Immunoprecipitation of HA-tagged proteins was performed as described [20]. Immunoprecipitation of endogenous proteins was performed as described [18] using 100 μg of crude nuclear or 175 μg refined cytoplasmic or nuclear extracts. S1 nuclease protection assay was performed as described [20]. Monoclonal and polyclonal HA antibodies (Cat#s MMS-101R and PRB-101C, respectively, Covance) were used for both IP (3 μL) and WB (1:1000). Anti-CPSF73, anti-Symplekin, and anti-CPSF100 antibodies (1:1000) were described previously [18, 26]. Commercial anti-Dcr-2 (Abcam ab4732), anti-Actin (Abcam ab8227), anti-H3 (Cell Signaling 4499), and anti-MEK1/2 (Cell Signaling 8727) were used at manufacturer recommended concentrations. The anti-R2D2 antibody was a generous gift from the Siomi lab [27].

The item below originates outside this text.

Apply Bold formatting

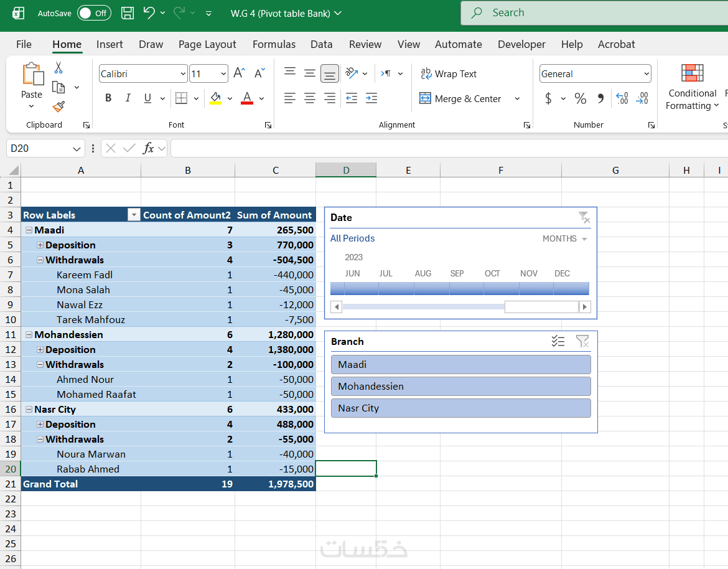click(x=108, y=98)
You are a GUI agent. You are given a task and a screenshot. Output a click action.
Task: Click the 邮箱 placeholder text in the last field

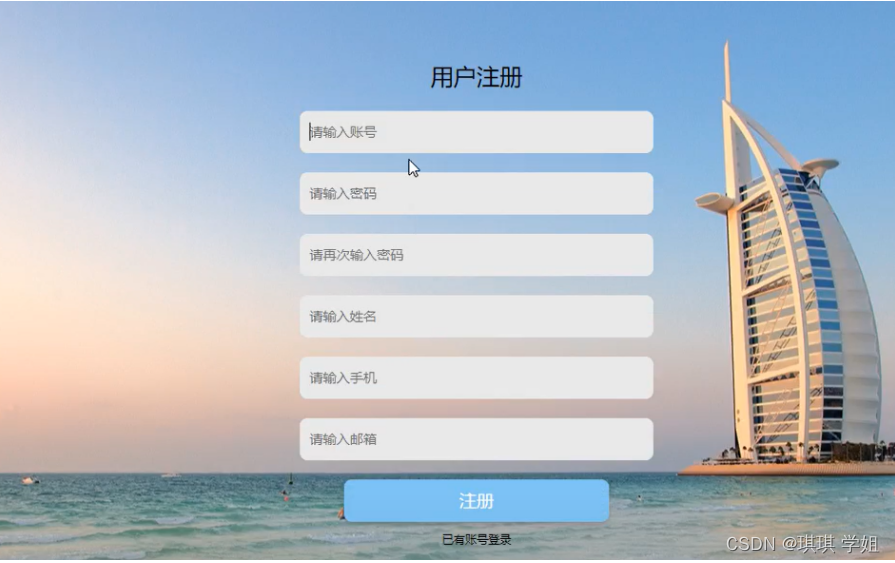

RT-qPCR from nuclear and cytoplasmic fractions

Nuclear/cytoplasmic enrichment analysis of precursors and esiRNAs by RT-qPCR used Trizol prepped total RNA from the refined fractionation. All samples were column cleaned using the Qiagen miRNeasy Mini Kit (217004) and DNAse treated (Ambion Turbo DNAse # AM 1907) prior to RT. Equal cellular volumes were used in the RT step. RT-qPCR of precursors utilized iScript Reverse Transcription Supermix and SsoAdvanced Universal SYBR Green (Biorad #170884, #1725271, respectively). siRNA RT-qPCR was performed using Taqman Micro RNA RT Kit and Taqman Universal Master Mix (AB #4366596, #4440040, respectively.) Custom small RNA assay numbers and PCR primers are listed in Additional file 1. All qPCR experiments were performed in triplicate.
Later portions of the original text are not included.